Affaire Habré: Semaine du 14 au 17 Décembre 2015

temoinsLa Chambre africaine extraordinaire d’Assises a clôt les débats sur l’audition des témoins cette semaine après deux jours d’audience par la comparution de deux parties civiles, les Sieurs Oumar Goudja et Az-Ari Ibrahim Moura mais aussi de M. Raissa Nguénan Katbay, témoin réclamé par la défense et finalement cité à comparaître par le Parquet.
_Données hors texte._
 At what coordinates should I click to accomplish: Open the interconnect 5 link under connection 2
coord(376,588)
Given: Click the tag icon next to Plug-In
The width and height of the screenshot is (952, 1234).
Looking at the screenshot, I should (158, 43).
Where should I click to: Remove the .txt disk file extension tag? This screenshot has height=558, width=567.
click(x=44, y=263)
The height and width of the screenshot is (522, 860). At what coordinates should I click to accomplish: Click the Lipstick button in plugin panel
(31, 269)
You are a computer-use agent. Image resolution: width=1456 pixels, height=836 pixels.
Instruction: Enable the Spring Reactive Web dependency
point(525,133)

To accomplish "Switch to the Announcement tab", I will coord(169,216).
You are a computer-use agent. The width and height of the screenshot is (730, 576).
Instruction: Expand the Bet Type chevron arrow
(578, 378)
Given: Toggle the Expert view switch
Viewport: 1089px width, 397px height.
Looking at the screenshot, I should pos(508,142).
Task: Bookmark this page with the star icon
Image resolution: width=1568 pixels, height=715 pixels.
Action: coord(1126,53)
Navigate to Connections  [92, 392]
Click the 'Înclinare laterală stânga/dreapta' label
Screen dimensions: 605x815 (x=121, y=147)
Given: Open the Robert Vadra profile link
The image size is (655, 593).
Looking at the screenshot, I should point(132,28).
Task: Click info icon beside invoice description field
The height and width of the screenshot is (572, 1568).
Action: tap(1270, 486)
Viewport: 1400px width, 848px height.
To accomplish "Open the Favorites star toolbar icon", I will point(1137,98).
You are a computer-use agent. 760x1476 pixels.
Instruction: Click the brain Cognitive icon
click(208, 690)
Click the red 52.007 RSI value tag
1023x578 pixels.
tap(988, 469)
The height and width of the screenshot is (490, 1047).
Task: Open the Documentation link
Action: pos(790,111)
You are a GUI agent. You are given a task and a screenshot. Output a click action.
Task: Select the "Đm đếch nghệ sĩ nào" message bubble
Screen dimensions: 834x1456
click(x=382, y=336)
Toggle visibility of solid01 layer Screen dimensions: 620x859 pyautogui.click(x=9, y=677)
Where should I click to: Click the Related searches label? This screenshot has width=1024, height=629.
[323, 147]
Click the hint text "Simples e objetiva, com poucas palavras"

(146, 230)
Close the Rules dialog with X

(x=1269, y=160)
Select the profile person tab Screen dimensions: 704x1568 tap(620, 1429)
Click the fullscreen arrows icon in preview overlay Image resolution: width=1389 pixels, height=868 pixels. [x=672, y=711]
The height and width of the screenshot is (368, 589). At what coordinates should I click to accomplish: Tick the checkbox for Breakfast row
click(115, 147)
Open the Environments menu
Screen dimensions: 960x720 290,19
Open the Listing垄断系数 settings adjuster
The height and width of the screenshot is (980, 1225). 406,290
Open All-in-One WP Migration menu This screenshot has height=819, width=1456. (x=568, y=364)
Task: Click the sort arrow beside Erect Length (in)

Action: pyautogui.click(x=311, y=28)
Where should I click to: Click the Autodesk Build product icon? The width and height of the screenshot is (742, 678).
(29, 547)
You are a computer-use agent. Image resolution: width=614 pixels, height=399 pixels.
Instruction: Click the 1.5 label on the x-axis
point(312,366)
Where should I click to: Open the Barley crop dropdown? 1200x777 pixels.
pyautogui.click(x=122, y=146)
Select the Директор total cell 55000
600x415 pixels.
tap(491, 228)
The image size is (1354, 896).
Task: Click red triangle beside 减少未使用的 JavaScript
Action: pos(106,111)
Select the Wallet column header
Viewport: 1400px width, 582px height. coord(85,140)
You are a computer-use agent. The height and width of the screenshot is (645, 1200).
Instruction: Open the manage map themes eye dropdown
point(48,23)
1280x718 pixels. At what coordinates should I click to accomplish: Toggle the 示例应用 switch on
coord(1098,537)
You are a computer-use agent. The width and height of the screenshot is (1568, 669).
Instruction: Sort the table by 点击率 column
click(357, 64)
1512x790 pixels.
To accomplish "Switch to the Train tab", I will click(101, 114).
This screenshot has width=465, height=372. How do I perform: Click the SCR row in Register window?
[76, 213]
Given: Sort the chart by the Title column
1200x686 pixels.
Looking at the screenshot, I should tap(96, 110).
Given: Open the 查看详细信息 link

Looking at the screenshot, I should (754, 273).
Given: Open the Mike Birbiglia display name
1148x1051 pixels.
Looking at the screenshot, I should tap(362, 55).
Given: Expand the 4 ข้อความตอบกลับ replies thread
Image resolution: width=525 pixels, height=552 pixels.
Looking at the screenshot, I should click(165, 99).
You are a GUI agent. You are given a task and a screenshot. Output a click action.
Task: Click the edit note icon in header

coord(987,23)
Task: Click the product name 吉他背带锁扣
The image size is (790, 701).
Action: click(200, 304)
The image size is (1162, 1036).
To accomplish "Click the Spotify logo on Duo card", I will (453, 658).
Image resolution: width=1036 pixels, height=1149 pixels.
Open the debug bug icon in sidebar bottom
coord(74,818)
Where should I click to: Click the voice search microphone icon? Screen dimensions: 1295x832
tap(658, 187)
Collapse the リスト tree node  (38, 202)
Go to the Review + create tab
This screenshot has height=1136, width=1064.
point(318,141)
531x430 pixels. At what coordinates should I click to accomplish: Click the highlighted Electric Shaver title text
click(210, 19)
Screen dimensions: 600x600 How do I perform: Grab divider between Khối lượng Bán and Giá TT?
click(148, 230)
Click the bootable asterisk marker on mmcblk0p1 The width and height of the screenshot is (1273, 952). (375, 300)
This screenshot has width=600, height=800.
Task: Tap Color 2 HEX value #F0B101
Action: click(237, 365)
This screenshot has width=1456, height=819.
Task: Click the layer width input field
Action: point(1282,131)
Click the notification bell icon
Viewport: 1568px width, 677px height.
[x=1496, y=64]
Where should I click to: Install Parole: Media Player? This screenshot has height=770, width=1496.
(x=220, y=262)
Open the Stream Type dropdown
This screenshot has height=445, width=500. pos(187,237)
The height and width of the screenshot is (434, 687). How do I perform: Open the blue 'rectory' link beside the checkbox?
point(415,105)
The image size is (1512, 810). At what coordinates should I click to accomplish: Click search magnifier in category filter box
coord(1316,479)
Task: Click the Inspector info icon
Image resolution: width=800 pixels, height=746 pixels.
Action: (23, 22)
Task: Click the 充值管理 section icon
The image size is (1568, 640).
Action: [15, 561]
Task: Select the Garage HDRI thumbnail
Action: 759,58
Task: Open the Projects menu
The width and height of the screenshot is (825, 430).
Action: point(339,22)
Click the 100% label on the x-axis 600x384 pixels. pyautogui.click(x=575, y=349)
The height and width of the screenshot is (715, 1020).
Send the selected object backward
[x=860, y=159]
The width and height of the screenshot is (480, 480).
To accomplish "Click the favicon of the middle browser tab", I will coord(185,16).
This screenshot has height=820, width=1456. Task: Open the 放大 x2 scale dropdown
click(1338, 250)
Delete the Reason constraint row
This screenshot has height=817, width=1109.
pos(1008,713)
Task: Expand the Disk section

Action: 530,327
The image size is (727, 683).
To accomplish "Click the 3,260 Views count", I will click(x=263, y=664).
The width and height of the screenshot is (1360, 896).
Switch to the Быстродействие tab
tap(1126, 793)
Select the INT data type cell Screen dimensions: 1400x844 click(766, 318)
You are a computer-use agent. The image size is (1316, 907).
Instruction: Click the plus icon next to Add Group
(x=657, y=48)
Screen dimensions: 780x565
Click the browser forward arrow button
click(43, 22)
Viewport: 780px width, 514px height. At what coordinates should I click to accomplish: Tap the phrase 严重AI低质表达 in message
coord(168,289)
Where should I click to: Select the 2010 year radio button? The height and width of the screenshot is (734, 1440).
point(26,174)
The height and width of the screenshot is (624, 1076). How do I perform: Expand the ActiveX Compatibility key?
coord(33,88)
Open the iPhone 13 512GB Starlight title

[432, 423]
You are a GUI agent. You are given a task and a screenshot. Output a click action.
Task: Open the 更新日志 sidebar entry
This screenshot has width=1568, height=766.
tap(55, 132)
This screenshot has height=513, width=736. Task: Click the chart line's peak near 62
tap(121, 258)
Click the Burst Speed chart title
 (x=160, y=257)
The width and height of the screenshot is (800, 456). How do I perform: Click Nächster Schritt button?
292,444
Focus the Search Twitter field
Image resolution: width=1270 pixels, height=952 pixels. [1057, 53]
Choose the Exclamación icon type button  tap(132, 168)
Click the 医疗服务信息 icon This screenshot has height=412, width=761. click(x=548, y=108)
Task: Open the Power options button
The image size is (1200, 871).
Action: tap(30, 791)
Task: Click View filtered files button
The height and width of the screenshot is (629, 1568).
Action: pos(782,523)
Les témoins Oumar Goudja et Az-Ari Ibrahim Moura sont des Zaghawas de la même ethnie que Hassan Djamouss et Idriss Déby,
initiateurs du Mouvement du 1er Avril qui a fini par renverser le Président Habré. M. Gouja est un riche commerçant qui militait dans le parti Unir du Président Habré. Il a été arrêté, détenu et torturé sans connaître les accusations qui pesaient sur lui. En prison, des agents de
la DDS avaient tenté sans succès de le spolier en lui présentant deux de ses chèques d’un total de 230 millions de Francs CFA pour signature contre la promesse d’une libération. Pendant toute la durée de sa détention, les militaires assiégèrent  sa maison de façon ininterrompue.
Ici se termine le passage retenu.